Some of their critics may expect the brothers’ extensive correspondence, just published, to talk of plots against the government. In fact, they trade encouragement, consolation, and prayers. Some letters are sent into or out of prison, depending on which brother was where after a demonstration (the letters even go from one prison to another when both are serving time). The two men bolster each other’s resolve. They consider how to put up with their bullying father. They coordinate support for their pious mother. Each admires the other’s different talents and endeavors. Dan did not go to jail as much as Phil, and praised what he felt was his younger brother’s greater courage. In Colombia to work on the movie The Mission, he worries about Phil’s latest trial: “I keep hoping, in my lily-livered way, that he is not locked up.”

As for the burning of draft files, to prevent sending young men into the sinkhole of a war in Vietnam, that makes me think of the crowd of Catholics who, at the death of the inquisitor-pope Paul IV in 1559, broke into the office of the Roman Inquisition and destroyed its files, sparing the victims of persecution. The Berrigan brothers’ later destruction of nuclear symbols makes me think of a story about Pedro Arrupe, S.J., who was the superior general of the order from 1965 to 1983. O’Malley says that Arrupe, a Basque like Ignatius, “became perhaps the most beloved and admired general of the Society with the exception of Ignatius.” The editor of Berrigan’s writings, John Dear, reports that a Canadian priest recognized Arrupe in Rome and greeted him. Arrupe asked if the priest was a Jesuit. No. Did he know any Jesuits? Yes, Dan Berrigan. Arrupe said, “Daniel Berrigan is the most faithful Jesuit of his generation.” What makes this story plausible for me is Arrupe’s hatred of nuclear arms. He was present at Hiroshima when the bomb was dropped, and he used his early medical training to work with victims there.

The Berrigans seem also to fit Pope Francis’s ideal of priests who work with the poor and excluded, “on the margins.” Phil Berrigan joined the Josephite order, not the Jesuits, because their mission was especially to African-Americans. He and Daniel marched with Martin Luther King Jr. and worked in hospitals for the poor. When the AIDS crisis hit in the 1980s, Daniel was one of the first priests who ministered to its victims. He admitted that he hated going to prison, but he felt that he had to go there, since that is where he and Phil met Jesus in “the sisters and brothers of the divine Prisoner.”

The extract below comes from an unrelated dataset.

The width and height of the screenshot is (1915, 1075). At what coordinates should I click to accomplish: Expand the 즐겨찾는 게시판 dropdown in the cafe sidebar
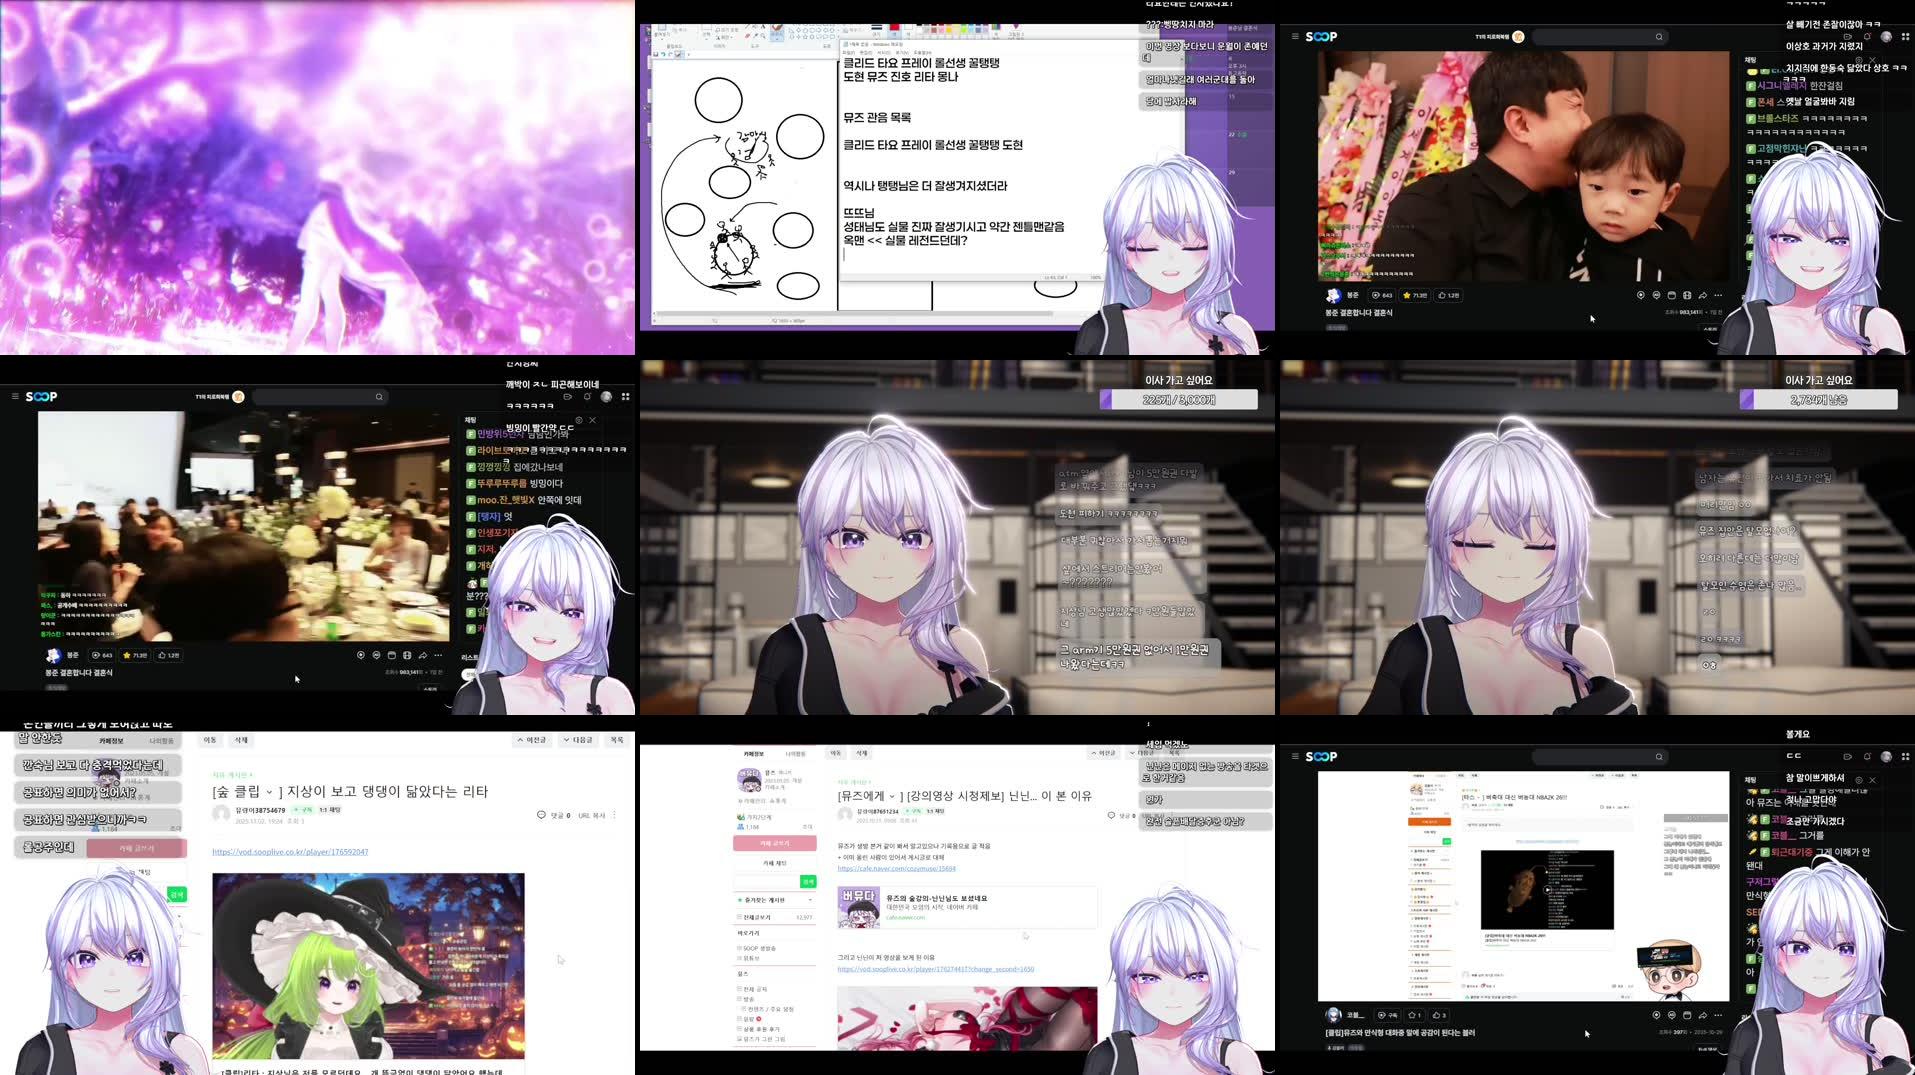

When Phil died in 2002, I went back to Baltimore for his funeral. It was in a rundown area where Phil had been a pastor, and blacks came out for it after the workday. They could see his body laid in a bare wood box. Dan conducted the funeral Mass and preached the homily, telling the story of Lazarus as a sign of life rising out of deathlike conditions. Looking at people like Berrigan and Arrupe and Francis, I think it safe to say we live in an era of good Jesuits. Now there are some giants on the shoulders of giants.